Records for this task
******
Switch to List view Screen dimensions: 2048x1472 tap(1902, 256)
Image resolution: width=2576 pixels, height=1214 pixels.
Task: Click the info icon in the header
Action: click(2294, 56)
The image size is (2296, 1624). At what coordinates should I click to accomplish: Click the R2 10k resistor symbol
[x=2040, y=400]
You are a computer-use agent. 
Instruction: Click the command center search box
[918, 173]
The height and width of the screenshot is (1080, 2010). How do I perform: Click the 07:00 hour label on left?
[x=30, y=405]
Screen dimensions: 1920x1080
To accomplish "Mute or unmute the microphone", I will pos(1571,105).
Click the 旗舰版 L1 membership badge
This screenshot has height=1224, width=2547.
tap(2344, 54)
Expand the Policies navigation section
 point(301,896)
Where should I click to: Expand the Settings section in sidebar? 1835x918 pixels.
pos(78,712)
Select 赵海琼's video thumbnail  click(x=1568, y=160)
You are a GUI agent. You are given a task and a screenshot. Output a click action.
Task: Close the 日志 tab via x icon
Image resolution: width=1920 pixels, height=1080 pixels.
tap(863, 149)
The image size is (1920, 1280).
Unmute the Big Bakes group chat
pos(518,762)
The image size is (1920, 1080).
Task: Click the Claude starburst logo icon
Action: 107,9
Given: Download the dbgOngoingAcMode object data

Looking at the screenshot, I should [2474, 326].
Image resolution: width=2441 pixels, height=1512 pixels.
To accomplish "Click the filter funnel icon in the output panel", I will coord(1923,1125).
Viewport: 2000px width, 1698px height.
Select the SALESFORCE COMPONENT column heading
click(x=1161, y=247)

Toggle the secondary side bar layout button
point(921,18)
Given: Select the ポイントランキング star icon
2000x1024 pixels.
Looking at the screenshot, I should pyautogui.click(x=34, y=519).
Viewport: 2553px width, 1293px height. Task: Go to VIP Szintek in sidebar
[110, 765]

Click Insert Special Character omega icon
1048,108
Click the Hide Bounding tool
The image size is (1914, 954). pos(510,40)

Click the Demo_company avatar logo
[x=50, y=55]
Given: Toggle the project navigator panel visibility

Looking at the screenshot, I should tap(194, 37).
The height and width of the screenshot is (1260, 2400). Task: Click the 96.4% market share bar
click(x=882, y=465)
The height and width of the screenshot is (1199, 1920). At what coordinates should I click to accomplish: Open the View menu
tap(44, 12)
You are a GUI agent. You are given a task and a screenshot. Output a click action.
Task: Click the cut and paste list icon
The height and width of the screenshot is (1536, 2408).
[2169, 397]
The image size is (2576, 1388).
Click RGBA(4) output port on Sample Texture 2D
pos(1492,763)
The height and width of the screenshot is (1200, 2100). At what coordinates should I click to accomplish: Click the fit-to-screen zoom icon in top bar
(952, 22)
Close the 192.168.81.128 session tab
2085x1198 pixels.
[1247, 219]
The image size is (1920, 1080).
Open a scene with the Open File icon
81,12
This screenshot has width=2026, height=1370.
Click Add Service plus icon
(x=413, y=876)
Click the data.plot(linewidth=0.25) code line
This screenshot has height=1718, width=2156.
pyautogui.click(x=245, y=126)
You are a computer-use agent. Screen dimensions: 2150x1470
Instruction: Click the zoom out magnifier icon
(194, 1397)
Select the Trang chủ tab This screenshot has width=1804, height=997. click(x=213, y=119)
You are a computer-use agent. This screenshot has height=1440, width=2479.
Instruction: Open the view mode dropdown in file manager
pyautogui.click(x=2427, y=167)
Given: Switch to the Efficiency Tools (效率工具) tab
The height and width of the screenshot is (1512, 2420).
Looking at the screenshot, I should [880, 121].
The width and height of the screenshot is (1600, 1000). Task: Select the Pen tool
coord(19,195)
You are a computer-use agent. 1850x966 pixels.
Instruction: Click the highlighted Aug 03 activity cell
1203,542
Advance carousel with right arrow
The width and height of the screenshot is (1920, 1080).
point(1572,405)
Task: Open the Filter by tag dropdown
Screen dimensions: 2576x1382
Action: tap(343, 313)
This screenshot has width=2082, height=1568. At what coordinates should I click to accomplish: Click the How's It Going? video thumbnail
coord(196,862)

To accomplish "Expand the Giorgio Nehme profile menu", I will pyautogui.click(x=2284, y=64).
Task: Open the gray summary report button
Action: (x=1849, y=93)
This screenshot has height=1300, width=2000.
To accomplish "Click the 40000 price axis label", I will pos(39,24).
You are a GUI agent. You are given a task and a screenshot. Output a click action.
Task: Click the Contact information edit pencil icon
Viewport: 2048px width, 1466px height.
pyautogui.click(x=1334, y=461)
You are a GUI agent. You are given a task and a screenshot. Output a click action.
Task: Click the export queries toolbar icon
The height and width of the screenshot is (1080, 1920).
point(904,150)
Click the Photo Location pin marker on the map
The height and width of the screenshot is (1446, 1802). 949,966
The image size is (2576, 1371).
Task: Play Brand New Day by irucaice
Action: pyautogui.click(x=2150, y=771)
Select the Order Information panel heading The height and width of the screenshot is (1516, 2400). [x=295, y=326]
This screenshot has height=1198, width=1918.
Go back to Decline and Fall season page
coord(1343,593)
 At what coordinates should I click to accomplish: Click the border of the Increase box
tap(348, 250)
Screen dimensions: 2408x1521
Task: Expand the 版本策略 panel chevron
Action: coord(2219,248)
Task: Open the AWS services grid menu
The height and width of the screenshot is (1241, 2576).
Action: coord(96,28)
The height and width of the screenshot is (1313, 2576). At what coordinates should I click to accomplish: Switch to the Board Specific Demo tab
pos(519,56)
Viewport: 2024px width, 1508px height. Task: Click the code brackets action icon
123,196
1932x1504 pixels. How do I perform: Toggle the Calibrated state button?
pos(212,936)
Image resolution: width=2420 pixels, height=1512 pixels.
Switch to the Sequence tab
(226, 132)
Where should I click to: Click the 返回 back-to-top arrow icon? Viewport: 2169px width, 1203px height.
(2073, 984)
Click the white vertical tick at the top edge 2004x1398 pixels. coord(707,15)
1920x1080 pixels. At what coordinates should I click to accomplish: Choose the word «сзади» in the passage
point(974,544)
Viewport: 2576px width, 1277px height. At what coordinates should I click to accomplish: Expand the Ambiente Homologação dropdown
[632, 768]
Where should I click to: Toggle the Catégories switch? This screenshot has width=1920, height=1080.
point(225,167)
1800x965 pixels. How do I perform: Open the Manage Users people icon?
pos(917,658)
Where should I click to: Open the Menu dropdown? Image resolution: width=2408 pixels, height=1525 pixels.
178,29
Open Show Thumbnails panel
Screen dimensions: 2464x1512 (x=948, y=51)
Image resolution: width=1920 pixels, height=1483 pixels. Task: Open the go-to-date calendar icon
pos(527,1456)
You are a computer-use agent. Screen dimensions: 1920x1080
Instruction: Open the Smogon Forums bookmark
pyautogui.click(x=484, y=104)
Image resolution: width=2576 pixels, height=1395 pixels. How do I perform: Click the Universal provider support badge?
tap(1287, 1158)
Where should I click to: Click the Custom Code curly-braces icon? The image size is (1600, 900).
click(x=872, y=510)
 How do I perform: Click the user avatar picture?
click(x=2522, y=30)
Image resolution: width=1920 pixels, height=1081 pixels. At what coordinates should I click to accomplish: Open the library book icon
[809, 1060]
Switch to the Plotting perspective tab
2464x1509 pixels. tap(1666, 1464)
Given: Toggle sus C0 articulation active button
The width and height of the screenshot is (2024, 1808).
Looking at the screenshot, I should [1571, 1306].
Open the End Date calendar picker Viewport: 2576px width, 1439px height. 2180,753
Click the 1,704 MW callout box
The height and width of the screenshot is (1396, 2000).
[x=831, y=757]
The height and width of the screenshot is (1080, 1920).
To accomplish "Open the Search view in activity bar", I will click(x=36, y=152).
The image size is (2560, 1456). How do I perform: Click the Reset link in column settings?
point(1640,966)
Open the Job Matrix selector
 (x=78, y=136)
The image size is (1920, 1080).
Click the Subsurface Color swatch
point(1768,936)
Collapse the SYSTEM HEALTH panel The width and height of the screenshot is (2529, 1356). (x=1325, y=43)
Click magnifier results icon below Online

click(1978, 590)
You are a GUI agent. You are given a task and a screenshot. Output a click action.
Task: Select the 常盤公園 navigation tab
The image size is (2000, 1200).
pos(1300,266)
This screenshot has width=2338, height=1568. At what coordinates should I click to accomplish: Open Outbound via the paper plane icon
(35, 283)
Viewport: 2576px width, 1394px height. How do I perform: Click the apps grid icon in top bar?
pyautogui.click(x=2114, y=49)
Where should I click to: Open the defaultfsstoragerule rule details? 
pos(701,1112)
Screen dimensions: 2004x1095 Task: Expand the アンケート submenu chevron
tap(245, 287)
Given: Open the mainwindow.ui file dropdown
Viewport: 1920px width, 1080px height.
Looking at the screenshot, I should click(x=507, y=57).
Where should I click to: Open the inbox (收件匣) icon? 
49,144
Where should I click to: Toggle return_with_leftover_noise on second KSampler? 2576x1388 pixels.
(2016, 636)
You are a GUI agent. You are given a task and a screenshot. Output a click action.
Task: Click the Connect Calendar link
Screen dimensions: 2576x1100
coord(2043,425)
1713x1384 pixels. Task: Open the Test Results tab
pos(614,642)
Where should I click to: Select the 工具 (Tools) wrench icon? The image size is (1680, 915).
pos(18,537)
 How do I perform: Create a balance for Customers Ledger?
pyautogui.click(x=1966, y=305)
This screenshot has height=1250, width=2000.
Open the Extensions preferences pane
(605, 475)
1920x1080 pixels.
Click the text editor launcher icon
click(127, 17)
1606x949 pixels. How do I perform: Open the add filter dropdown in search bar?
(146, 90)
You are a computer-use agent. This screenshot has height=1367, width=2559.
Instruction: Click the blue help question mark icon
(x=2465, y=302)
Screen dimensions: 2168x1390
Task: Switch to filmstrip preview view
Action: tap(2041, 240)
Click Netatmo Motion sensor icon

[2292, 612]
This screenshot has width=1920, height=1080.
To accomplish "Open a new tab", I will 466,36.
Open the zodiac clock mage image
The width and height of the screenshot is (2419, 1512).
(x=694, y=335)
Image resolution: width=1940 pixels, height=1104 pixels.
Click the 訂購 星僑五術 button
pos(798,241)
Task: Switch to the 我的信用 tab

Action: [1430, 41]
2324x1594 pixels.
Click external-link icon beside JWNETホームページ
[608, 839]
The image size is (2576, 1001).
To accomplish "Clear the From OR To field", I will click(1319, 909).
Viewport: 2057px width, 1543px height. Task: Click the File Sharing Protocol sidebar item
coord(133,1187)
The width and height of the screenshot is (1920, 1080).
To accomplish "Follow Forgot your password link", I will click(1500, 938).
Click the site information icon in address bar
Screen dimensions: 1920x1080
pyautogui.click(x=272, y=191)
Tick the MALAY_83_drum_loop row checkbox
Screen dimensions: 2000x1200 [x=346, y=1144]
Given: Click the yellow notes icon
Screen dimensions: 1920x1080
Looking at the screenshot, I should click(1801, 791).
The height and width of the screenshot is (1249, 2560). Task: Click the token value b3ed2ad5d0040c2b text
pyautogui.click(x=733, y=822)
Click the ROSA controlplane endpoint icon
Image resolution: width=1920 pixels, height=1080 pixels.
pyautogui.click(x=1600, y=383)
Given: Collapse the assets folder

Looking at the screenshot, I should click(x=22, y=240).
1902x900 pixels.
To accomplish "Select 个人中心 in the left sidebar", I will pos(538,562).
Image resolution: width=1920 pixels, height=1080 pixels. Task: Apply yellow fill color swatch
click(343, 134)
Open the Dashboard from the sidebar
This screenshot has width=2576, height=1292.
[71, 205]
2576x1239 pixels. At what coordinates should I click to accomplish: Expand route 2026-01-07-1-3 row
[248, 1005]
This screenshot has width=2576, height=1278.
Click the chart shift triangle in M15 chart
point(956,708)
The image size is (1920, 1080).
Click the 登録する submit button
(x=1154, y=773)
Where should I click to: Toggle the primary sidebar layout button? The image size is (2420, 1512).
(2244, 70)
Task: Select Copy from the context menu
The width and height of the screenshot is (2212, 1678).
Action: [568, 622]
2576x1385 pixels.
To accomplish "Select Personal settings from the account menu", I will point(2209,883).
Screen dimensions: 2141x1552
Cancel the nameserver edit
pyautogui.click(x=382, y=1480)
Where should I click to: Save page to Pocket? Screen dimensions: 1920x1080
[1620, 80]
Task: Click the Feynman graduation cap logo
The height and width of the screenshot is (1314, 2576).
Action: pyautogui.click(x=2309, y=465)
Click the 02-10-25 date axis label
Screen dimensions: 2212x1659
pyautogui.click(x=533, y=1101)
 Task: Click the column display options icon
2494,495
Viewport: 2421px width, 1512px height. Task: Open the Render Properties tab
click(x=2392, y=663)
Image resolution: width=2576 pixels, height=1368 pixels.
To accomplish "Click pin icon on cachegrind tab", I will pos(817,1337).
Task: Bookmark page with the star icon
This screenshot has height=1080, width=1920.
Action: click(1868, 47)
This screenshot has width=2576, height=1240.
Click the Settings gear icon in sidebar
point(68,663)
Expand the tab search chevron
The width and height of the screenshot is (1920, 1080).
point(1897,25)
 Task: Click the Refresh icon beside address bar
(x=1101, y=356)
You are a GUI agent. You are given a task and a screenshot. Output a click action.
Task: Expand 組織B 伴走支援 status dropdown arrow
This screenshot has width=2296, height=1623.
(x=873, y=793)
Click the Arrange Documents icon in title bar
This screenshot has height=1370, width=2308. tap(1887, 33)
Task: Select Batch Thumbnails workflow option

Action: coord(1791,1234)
******
Problem to solve
From the entries above, print the lines beginning at the one with "Click Add Service plus icon" and stopping after the one with "You are a computer-use agent. 1850x966", exactly as written and with nothing else.

Exercise output
Click Add Service plus icon
(x=413, y=876)
Click the data.plot(linewidth=0.25) code line
This screenshot has height=1718, width=2156.
pyautogui.click(x=245, y=126)
You are a computer-use agent. Screen dimensions: 2150x1470
Instruction: Click the zoom out magnifier icon
(194, 1397)
Select the Trang chủ tab This screenshot has width=1804, height=997. click(x=213, y=119)
You are a computer-use agent. This screenshot has height=1440, width=2479.
Instruction: Open the view mode dropdown in file manager
pyautogui.click(x=2427, y=167)
Given: Switch to the Efficiency Tools (效率工具) tab
The height and width of the screenshot is (1512, 2420).
Looking at the screenshot, I should [880, 121].
The width and height of the screenshot is (1600, 1000). Task: Select the Pen tool
coord(19,195)
You are a computer-use agent. 1850x966 pixels.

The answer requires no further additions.